* [Work instructions] Copy each line of the following data that contains "muffin".

* [Saved entries]
►
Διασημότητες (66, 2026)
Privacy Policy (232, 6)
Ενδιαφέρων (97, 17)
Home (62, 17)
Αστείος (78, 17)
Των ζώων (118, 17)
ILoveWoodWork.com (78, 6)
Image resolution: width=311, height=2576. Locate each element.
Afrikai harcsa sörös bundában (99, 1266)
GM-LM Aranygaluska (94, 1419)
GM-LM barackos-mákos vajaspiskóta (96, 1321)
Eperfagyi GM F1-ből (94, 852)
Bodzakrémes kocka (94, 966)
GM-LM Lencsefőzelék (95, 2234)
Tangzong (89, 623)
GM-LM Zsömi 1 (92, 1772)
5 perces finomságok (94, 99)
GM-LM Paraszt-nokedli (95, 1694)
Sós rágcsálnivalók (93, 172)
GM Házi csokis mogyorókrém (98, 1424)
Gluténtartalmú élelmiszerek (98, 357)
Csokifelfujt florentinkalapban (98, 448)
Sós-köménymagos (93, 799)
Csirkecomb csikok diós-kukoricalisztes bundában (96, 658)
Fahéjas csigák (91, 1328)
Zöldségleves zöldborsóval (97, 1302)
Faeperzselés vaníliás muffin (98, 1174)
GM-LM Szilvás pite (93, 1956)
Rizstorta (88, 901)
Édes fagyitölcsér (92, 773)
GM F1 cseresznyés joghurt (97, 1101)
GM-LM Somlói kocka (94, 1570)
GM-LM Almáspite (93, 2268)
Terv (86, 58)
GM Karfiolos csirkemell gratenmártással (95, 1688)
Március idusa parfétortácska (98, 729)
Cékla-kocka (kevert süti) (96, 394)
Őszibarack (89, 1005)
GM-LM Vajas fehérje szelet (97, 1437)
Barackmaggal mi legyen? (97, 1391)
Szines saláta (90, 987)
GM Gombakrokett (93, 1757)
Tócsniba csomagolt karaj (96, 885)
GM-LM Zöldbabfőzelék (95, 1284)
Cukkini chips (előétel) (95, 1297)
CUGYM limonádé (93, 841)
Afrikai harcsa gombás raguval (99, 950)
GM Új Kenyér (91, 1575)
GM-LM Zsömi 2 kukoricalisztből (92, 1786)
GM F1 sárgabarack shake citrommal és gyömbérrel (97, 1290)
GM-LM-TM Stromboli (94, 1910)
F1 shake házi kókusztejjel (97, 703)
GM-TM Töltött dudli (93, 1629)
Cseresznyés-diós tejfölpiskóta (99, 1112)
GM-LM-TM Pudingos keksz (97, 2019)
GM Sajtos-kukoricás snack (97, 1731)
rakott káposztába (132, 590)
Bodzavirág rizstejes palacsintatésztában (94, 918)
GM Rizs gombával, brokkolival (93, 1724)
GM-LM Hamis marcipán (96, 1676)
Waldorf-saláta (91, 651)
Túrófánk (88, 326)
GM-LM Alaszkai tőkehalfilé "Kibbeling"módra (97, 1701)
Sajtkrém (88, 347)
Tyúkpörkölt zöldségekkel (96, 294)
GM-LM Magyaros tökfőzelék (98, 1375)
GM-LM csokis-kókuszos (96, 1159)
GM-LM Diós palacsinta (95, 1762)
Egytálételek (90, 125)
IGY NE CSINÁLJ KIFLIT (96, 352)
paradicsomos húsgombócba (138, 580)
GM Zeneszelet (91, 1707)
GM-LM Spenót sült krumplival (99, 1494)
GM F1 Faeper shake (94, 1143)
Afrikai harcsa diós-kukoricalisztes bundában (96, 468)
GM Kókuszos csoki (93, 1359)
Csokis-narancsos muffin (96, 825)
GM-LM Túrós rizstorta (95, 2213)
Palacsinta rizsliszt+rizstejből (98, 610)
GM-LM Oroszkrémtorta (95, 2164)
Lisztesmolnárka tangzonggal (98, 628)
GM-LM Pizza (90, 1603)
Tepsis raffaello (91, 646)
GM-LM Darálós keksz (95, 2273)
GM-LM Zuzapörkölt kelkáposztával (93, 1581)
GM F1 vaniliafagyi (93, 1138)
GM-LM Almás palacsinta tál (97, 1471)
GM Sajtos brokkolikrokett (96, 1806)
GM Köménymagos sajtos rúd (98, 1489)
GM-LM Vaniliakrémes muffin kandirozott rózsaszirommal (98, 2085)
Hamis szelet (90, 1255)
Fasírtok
◄
* [Response box]
Faeperzselés vaníliás muffin (98, 1174)
Csokis-narancsos muffin (96, 825)
GM-LM Vaniliakrémes muffin kandirozott rózsaszirommal (98, 2085)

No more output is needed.